9 Enzymes
Learning Objectives
After reading this section, you should be able to-
- Define enzyme and describe factors that affect enzyme activity.
Proteins Function as Enzymes
If you were trying to type a paper, and every time you hit a key on your laptop there was a delay of six or seven minutes before you got a response, you would probably get a new laptop. In a similar way, without enzymes to catalyze chemical reactions, the human body would be nonfunctional. It functions only because enzymes function.
Enzymatic reactions—chemical reactions catalyzed by enzymes—begin when substrates bind to the enzyme. A substrate is a reactant in an enzymatic reaction. This occurs on regions of the enzyme known as active sites (Figure 9.1). Any given enzyme catalyzes just one type of chemical reaction. This characteristic, called specificity, is due to the fact that a substrate with a particular shape and electrical charge can bind only to an active site corresponding to that substrate.
Binding of a substrate produces an enzyme–substrate complex. It is likely that enzymes speed up chemical reactions in part because the enzyme–substrate complex undergoes a set of temporary and reversible changes that cause the substrates to be oriented toward each other in an optimal position to facilitate their interaction. This promotes increased reaction speed. The enzyme then releases the product(s), and resumes its original shape. The enzyme is then free to engage in the process again, and will do so as long as substrate remains.
For two chemicals in nature to react with each other they first have to come into contact. This occurs through random collisions. Since heat helps increase the kinetic energy of atoms, ions, and molecules, it promotes their collision. However, in the body, extremely high heat—such as a very high fever—can damage body cells and be life-threatening. On the other hand, normal body temperature is not high enough to promote the chemical reactions that sustain life. That is where catalysts come in.

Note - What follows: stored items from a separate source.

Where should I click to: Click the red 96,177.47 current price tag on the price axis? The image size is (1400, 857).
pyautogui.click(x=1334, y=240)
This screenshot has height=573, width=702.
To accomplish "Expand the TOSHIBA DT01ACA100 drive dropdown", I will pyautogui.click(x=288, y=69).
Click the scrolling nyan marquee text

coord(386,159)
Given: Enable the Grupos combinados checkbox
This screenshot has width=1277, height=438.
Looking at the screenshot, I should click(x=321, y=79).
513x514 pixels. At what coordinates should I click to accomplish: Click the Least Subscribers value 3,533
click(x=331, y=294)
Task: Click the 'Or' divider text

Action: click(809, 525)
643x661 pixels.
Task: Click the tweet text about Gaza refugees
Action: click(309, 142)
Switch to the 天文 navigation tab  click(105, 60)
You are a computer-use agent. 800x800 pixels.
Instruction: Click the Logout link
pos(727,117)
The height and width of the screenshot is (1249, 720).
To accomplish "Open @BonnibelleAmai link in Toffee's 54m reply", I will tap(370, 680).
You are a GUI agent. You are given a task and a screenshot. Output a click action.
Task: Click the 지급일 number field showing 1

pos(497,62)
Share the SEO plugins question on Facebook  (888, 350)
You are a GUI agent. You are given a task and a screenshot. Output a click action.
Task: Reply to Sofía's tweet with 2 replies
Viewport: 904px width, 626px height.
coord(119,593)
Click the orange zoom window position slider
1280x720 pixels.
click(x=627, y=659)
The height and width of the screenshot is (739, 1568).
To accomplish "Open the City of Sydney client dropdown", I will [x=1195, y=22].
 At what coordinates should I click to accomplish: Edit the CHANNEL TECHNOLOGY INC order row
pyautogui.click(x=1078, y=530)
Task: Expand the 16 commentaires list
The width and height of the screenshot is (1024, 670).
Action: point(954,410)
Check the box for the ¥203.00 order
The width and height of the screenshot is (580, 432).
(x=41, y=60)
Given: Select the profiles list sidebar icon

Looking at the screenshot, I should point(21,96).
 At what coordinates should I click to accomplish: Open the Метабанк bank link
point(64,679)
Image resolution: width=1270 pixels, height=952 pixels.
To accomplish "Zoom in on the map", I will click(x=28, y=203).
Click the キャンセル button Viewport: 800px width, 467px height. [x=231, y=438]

In chemistry, a catalyst is a substance that increases the rate of a chemical reaction without undergoing any change itself. You can think of a catalyst as a chemical change agent. They help increase the rate and force at which atoms, ions, and molecules collide, thereby increasing the probability that their valence shell electrons will interact.
The most important catalysts in the human body are enzymes. An enzyme is a catalyst composed of protein or ribonucleic acid (RNA). Like all catalysts, enzymes work by lowering the level of energy that needs to be invested in a chemical reaction. A chemical reaction’s activation energy is the “threshold” level of energy needed to break the bonds of the reactants. Once those bonds are broken, new arrangements can form. Without an enzyme to act as a catalyst, a much larger investment of energy is needed to ignite a chemical reaction (Figure 9.2).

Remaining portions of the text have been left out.